It has been stated that the Web Content Accessibility Guidelines are a 12-year-old standard with a 3% implementation. Whether that is true, is undocumented. However, what we can see from this current research is that the same issues continue to affect users of digital material. Organisations surveyed in this research seem to feel that their digital products are largely accessible. Yet the users do not agree, stating the same types of problems they have had for years with very little change.
Users seem to be more likely to raise the issue with website owners, which may be a consequence of legal action taken in different countries, or of website users becoming more aware of the legally mandated accessibility in most countries.
What is clear however, is that there is still a disconnect between what organisations think they are providing (perception), what uses expect (expectations) and what users are getting and how it affects them (reality).
Part of the issue identified in this research is that evaluation of a website’s accessibility is still largely being conducted in-house. This is akin to a student composing an examination, taking it, and then marking it themselves. It carries little validity and no guarantee for the website user. This is also reflected in the low numbers of organisations using third-party external accessibility specialists or carrying any type of certification.
Accessibility statements often state that an organisation is attempting to implement the Web Content Accessibility Guidelines, Version x, to the best of their ability, and providing a means to contact them if a user believes this is not the case.
There have been legal cases where an organisation used an automated tool in-house and were found guilty of lack of accessibility as they were not properly educated in the proper use of even interpreting the results. (Gomez vs GNC https://www.adatitleiii.com/wp-content/uploads/sites/121/2018/09/GNC-Decision-S.D.-Fla..pdf)

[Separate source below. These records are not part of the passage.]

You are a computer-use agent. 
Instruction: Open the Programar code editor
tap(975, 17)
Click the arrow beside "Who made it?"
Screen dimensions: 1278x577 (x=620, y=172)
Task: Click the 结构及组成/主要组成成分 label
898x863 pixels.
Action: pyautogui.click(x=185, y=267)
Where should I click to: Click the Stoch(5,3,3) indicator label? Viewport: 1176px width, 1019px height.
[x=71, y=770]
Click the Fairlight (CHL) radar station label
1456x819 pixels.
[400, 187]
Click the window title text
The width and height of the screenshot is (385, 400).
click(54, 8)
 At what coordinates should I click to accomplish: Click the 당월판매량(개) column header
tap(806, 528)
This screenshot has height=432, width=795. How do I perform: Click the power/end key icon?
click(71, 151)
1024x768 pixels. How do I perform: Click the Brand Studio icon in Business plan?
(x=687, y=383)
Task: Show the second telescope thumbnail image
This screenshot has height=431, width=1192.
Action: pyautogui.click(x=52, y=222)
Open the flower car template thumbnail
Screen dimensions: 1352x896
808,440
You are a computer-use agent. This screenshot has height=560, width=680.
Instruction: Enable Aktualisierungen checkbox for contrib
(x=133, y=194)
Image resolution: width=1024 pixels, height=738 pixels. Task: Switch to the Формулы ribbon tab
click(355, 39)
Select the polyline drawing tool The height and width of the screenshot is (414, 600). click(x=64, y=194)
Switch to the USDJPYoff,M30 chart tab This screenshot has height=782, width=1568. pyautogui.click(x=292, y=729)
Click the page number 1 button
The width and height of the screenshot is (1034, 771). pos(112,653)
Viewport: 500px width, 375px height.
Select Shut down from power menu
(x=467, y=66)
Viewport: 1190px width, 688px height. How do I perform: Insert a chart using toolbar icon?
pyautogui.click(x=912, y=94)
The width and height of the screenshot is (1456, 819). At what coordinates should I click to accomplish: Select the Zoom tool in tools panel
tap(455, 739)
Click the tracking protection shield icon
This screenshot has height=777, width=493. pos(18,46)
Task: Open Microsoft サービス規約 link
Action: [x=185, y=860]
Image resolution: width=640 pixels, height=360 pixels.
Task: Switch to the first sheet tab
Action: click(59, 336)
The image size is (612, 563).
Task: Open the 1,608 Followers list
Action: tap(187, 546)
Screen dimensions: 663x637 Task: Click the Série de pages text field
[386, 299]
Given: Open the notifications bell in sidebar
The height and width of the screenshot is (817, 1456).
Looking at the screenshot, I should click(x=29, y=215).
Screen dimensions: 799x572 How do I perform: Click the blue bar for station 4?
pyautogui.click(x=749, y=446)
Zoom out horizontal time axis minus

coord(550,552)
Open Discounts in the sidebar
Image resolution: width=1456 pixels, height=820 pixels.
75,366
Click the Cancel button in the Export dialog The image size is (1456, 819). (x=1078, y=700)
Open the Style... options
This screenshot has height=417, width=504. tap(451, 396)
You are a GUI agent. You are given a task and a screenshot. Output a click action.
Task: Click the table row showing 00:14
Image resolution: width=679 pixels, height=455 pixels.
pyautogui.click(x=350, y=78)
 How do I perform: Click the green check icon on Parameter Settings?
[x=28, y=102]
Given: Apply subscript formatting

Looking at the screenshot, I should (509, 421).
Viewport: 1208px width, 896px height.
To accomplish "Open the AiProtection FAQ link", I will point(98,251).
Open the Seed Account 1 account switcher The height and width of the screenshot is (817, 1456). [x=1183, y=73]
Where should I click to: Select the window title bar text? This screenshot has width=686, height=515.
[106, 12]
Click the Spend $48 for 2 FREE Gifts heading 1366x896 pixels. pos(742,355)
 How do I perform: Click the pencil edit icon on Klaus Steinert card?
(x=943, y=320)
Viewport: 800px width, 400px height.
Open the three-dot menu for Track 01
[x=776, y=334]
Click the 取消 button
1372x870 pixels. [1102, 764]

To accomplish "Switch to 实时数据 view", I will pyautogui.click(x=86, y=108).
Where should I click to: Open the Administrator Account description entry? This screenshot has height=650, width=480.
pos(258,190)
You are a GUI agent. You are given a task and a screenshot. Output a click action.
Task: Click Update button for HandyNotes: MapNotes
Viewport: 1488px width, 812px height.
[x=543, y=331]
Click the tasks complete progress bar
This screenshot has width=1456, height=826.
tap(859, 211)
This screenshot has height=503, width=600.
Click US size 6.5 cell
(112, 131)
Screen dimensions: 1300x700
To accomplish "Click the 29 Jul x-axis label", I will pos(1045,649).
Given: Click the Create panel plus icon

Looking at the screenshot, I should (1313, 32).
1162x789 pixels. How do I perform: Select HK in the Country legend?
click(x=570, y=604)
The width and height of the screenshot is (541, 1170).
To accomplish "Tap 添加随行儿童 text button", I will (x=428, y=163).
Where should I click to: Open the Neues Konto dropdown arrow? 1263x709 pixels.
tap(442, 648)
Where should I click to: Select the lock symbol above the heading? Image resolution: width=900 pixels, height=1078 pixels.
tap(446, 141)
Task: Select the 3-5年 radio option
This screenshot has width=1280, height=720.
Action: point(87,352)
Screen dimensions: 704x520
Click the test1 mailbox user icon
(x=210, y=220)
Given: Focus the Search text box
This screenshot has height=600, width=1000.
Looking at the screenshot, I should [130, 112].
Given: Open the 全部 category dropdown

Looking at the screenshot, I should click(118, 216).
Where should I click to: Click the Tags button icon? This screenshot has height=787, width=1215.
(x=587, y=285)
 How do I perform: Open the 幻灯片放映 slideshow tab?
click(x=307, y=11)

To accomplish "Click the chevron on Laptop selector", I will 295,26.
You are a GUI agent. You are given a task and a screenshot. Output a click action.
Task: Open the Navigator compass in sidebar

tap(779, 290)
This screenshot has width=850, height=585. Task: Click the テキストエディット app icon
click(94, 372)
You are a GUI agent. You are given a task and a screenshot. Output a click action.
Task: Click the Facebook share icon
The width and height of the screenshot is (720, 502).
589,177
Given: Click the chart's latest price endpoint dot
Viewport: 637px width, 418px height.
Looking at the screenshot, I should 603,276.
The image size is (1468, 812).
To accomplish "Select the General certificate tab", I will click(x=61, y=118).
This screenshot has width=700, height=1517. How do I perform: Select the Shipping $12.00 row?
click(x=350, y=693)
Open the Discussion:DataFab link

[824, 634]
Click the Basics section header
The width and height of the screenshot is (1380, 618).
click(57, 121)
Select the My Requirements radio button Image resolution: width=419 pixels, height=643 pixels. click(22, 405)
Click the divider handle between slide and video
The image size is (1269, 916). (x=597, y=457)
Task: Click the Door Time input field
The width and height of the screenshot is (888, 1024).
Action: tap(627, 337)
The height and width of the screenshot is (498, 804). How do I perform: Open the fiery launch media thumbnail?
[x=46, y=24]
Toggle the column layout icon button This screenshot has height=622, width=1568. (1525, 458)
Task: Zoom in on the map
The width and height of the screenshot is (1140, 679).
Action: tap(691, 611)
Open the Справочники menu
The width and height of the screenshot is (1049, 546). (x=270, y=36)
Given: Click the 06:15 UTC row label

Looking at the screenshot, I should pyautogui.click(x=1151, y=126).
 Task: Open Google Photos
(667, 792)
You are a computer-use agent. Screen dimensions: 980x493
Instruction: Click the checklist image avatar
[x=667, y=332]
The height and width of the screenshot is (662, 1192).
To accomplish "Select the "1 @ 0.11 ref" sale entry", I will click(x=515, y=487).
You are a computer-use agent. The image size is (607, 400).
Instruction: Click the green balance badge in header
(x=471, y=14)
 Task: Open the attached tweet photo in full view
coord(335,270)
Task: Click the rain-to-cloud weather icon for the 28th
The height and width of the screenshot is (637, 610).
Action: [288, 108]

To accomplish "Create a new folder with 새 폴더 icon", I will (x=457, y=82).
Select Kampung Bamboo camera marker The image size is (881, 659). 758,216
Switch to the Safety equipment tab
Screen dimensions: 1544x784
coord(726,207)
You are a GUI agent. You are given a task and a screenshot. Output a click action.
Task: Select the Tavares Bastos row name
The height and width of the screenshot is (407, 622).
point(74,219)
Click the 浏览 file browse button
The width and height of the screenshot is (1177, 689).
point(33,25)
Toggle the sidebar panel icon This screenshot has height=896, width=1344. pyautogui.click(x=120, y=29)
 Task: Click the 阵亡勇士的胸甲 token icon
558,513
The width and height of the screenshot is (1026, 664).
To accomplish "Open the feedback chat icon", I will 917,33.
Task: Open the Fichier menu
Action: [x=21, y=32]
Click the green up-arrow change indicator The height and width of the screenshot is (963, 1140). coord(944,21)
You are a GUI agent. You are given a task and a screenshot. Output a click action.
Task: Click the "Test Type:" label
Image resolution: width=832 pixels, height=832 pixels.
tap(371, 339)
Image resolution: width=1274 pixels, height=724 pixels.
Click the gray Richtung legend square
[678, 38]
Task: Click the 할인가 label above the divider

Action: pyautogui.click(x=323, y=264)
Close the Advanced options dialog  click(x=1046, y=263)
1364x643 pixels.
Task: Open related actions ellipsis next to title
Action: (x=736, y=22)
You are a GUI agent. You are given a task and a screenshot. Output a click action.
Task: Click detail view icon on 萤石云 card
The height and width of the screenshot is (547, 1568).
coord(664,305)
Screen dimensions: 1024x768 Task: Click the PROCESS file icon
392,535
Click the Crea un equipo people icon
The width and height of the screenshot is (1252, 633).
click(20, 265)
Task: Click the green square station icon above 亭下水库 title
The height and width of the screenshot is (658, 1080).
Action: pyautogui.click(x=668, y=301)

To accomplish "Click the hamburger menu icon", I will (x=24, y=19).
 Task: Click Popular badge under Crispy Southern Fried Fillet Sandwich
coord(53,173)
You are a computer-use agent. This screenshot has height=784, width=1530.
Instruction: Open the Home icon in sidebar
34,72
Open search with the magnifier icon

The researchers asked organisational respondents if they used any standards for procurement such as EN 301549 or AS EN 301549. 49% stated they did, 30% stated they did not, and 21% were not sure. However, they were not clear on how they evaluated tender responses in accordance with those standards. Only 17% stated they needed a third-party validation as proof of accessibility compliance. Of organisations who required proof, 19% stated they required some examples of accessible websites created. However, it was not clear how they would examine those websites to determine if they were actually accessible. Hence, the prevalence of in-house validation and claims.
Once digital accessibility is more clearly mandated, with rules stipulating how claims can be made, and who can claim to be an accessibility expert, we may see improvement of this situation.